The infant was quiet against his chest. Jerian hungered for the scents of day, for an end to this oppressive stone, to once more feel grass under his feet. That he wore boots, was tall and whole, surprised him. Perhaps he had always been so and had imagined his disfigurement. And he had a brother - how could he not have known?
Jerian halted.
Mother?
There was a gleam, the ax's polished head borne across another's high shoulder...
He felt the child stiffen, and looking down, saw what he carried to be made of sticks; tied by strings to his fingers, a lifeless puppet.
He yelled, a noise wrenched from his creased throat like a blade from a wound. And he remembered.
Dropping the tight bundle, its clatter submerged below the tide of his anger, the outcast, truly abandoned, chased that mocking gleam out into the frozen night. Snow lay deep and cold on the surface. The wind jumped and laughed.
A bird's silhouette, outlined against a drift of silver, inclined its hooked beak towards the new moon.
Jerian coughed. Startled, he spoke the bird's name in a whisper.
But what was lost?
Chapter Eleven - The Castle Dawn
Gifts. He pondered their nature. The bird was the owl of his youth, delivering into his open palm the rag and earth filled object lost by a nameless rider, prized by Jerian, its finder, and here returned to him.
The patterned metal shone brightly. He tapped its length, pulled out stones and hair and other trinkets, scattering those tokens over the virgin snow. Emptied, he raised the instrument's thin end to his lips and blew. A single high note rang out, alerting the world to the use of a whistle.
Perhaps he summoned the gloom, the rain and chill. It was not yet his to know.
The owl left him to wander as before. Jerian picked the only visible star and followed it. After an uncertain time he smelled the sea. The rain had stopped and the clouds parted, drawn aside like curtains, uncovering the lank assemblies of sorry bushes to either hand, buds and fruit shimmering in icy wonder, clustered like dead mice.
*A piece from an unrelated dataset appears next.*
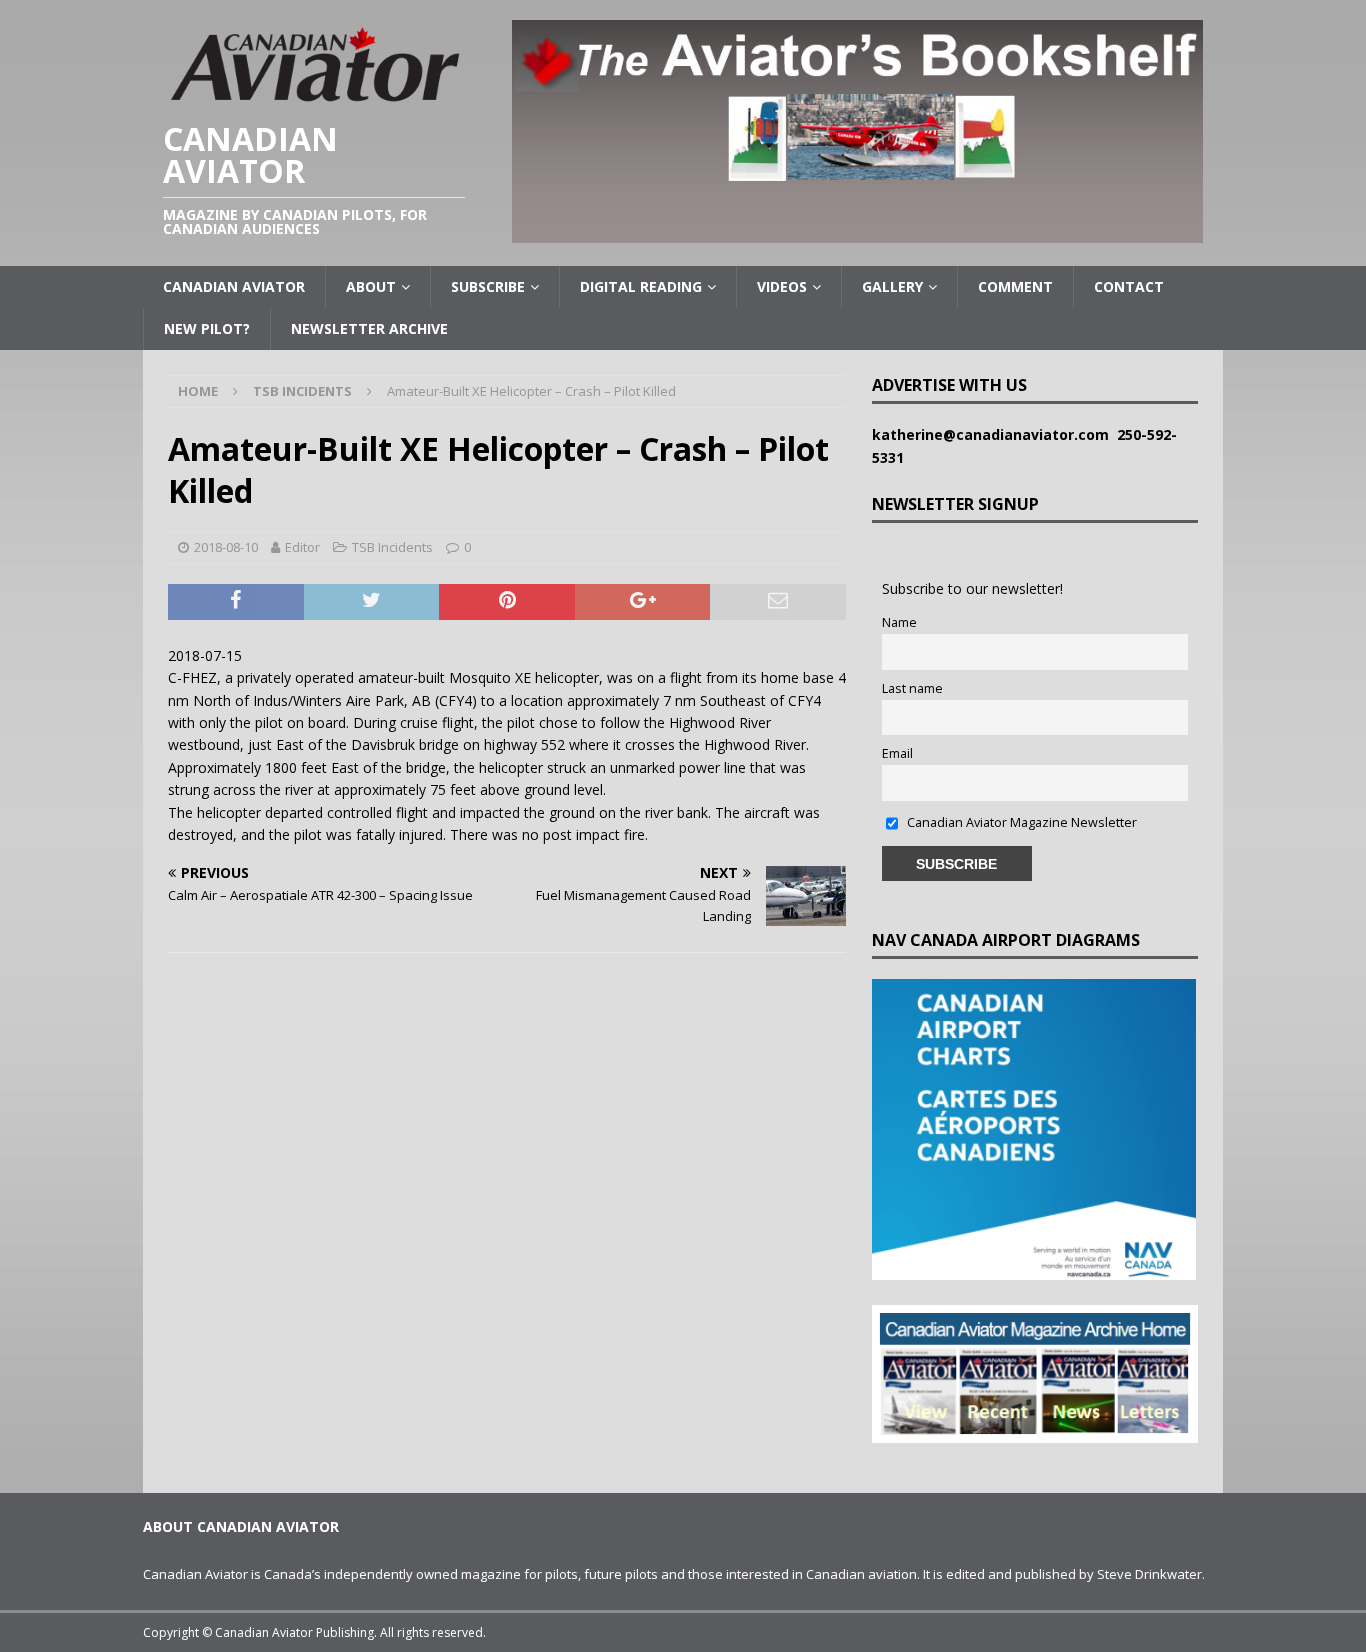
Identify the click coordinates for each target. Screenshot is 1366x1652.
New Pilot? (207, 328)
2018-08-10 (226, 547)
Where the snow had blown clear the ground seemed laced with sickly grasses. The moon waxed to full as he walked, its umbral brashness disdainful of the sun's rightful position. But did time move and that sun rise over this world? Or had he killed it? Were the gods whose works he attended, grim and petulant, squabbling? Or did mere men dictate the course of battles and win or lose according to their luck on the day and the thickness of helmets?
He had no answers. As it had before, the ocean beckoned.
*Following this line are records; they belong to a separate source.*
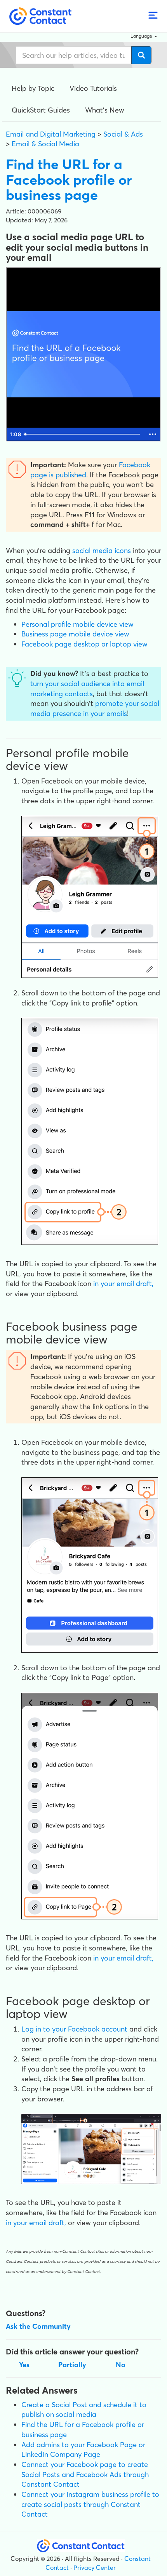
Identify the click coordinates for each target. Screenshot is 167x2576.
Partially (72, 2364)
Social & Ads (123, 134)
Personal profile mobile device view (77, 624)
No (120, 2364)
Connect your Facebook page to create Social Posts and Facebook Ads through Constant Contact (85, 2474)
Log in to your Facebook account (74, 2029)
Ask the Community (38, 2326)
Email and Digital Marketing (51, 134)
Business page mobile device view (75, 633)
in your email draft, (123, 1283)
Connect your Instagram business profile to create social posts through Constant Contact (90, 2504)
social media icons (101, 550)
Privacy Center (94, 2567)
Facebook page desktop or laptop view (84, 644)
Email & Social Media (45, 143)
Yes (24, 2364)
Jerian found no army on the shore. No towering cliffs stood guard at this frontier. Was it even the same coast? He did not think so. The dunes rolled east in the direction of promise, dirty and pocked with large stones, which might have fallen in place of snowflakes from the sky. Moving between them, Jerian fancied they were extinguished stars, snuffed globes knocked from their pedestals. He dug one out with his sword and carried it to the water, where it floated.
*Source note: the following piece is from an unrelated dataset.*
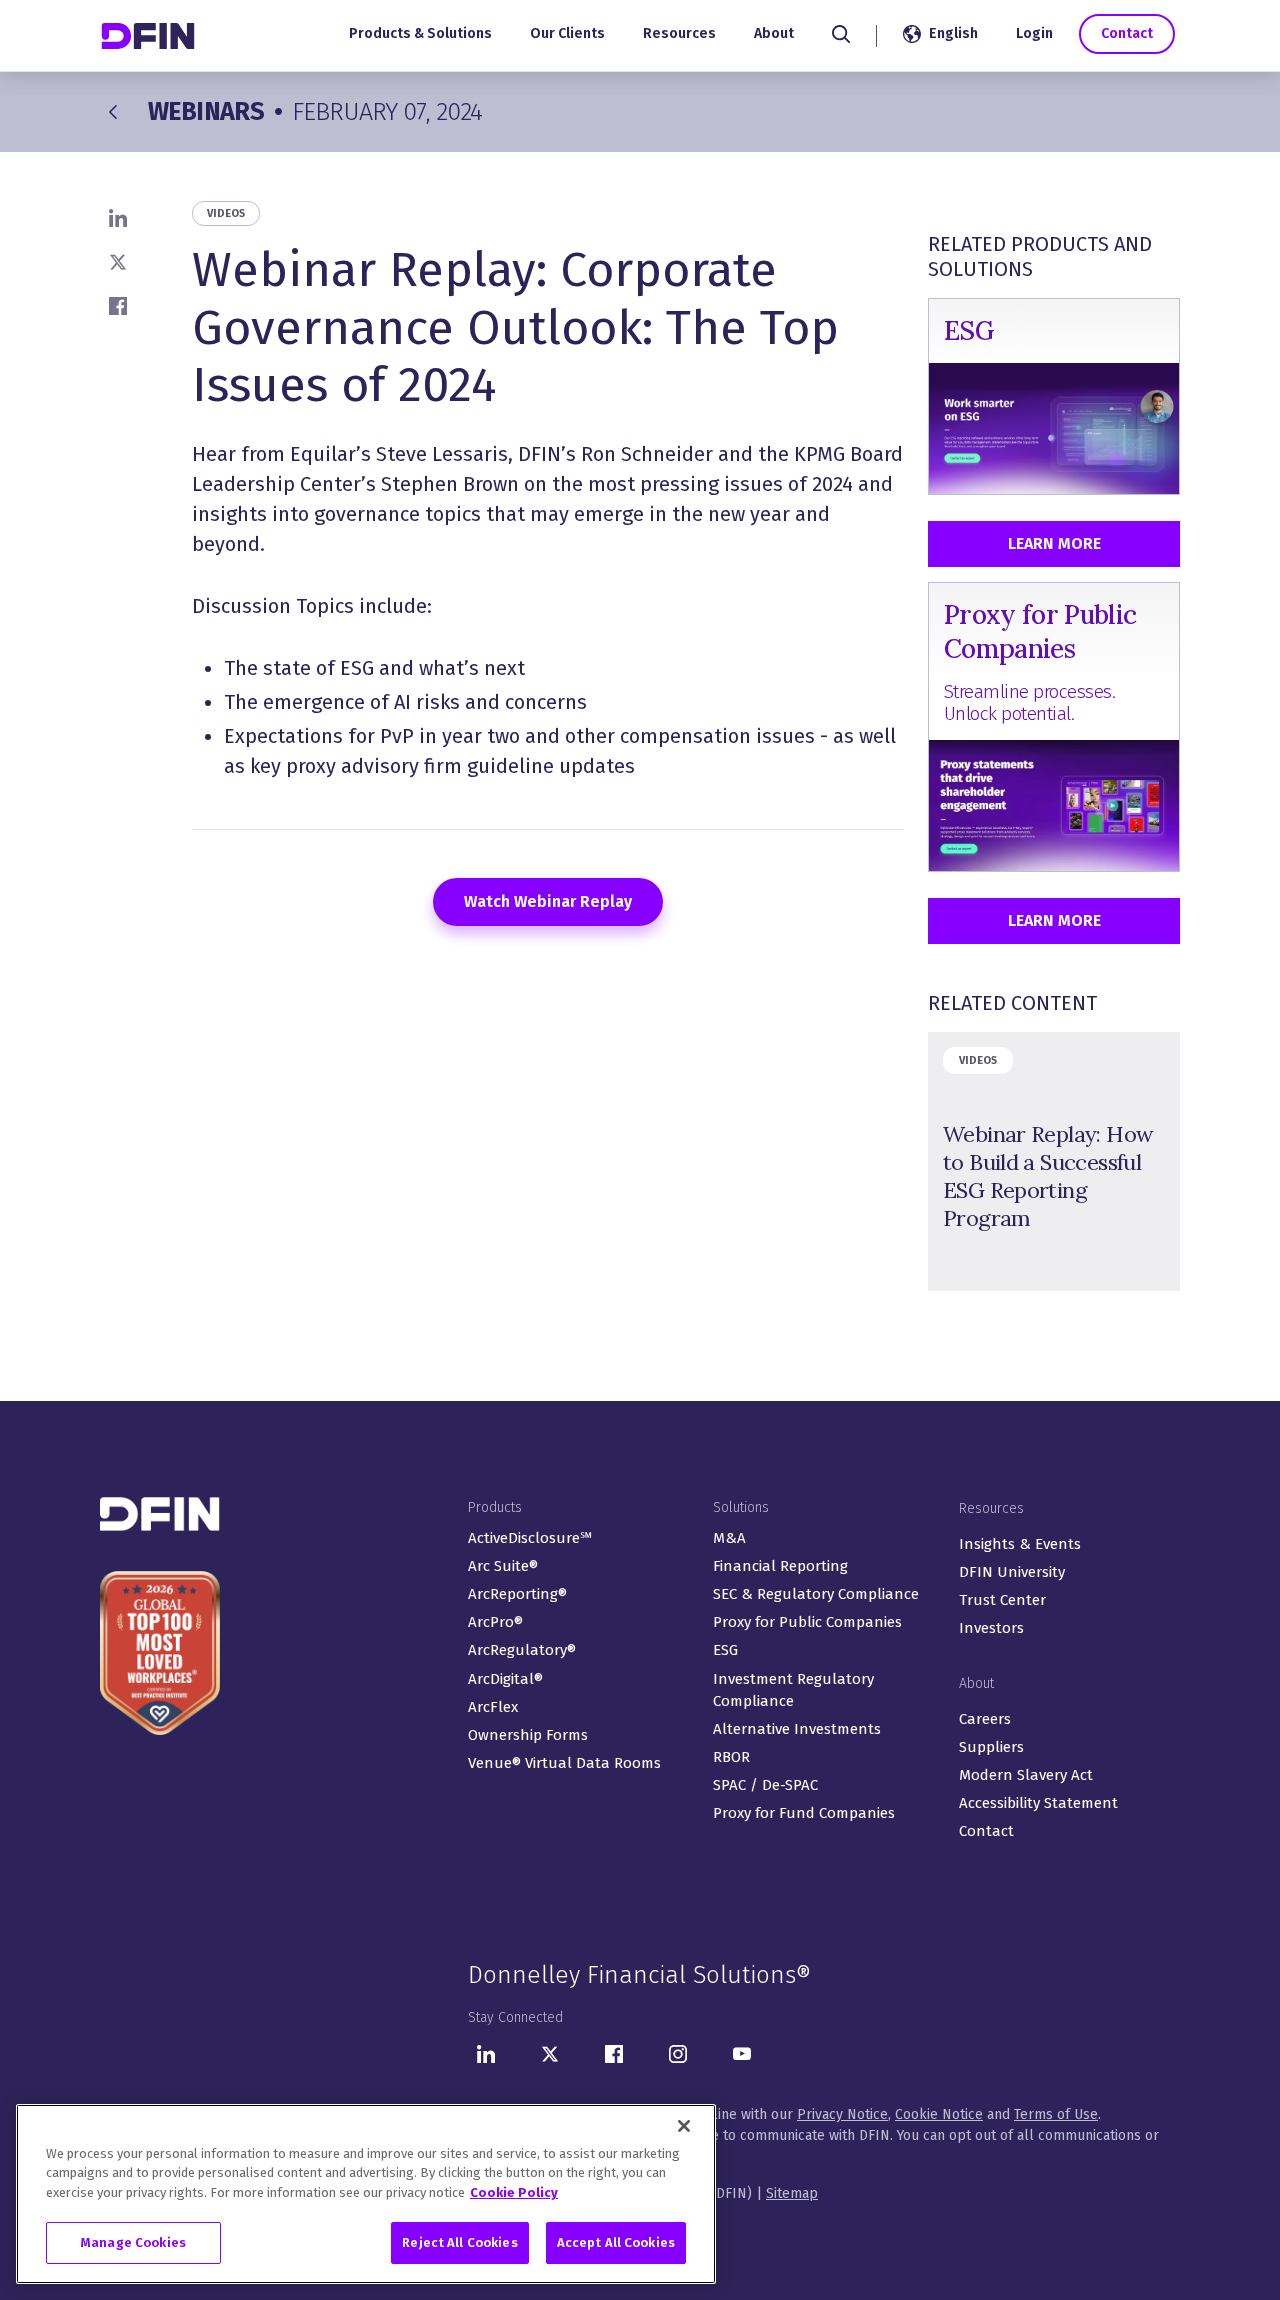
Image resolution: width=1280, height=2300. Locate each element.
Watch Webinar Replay (548, 901)
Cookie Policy (514, 2192)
Standing ankle deep, the swell of hissing waves pulling endless threads of currents about his booted feet, he strained his eyes to watch the tumbling progress of the stone as it was washed out to sea. He could taste the salt, smell the corruption, the palsied fish in their liquid abode swept back and forth like shale, the stinking residue contained in some enormous drinking vessel. An inky line marked where the ocean joined the sky. The horizon undulated, broiled like the clouds. A freshening wind buffeted the sands, a burgeoning gale that tore at his helm and froze the salt into a thin glaze, a layer of rime that stiffened his leggings and whitened the leather jerkin. He might have stood there, without motion, dim and frosted, for past centuries, waiting as the waves thrashed in voracious torment and the tides rose and fell, climbing above his head, dipping below his feet, but powerless to move him. A storm brewed, its seed the fallen star, that floating messenger. At the horizon a violent union was to take place, a re-enactment, the fulfilment of a solemn pledge, the words of which leapt and spumed in the language of briny deeps, to the music of shells. A song to mark the greatest promise of all, the raw coming of day, the rising sun a magnificent castle of light, red and scorching, orange and hot, yellow and mild as it rolled in a lazy arc through the heavens, a melter of snows and a creator of wild, luxuriant gardens, the guardian of hearths and stoves...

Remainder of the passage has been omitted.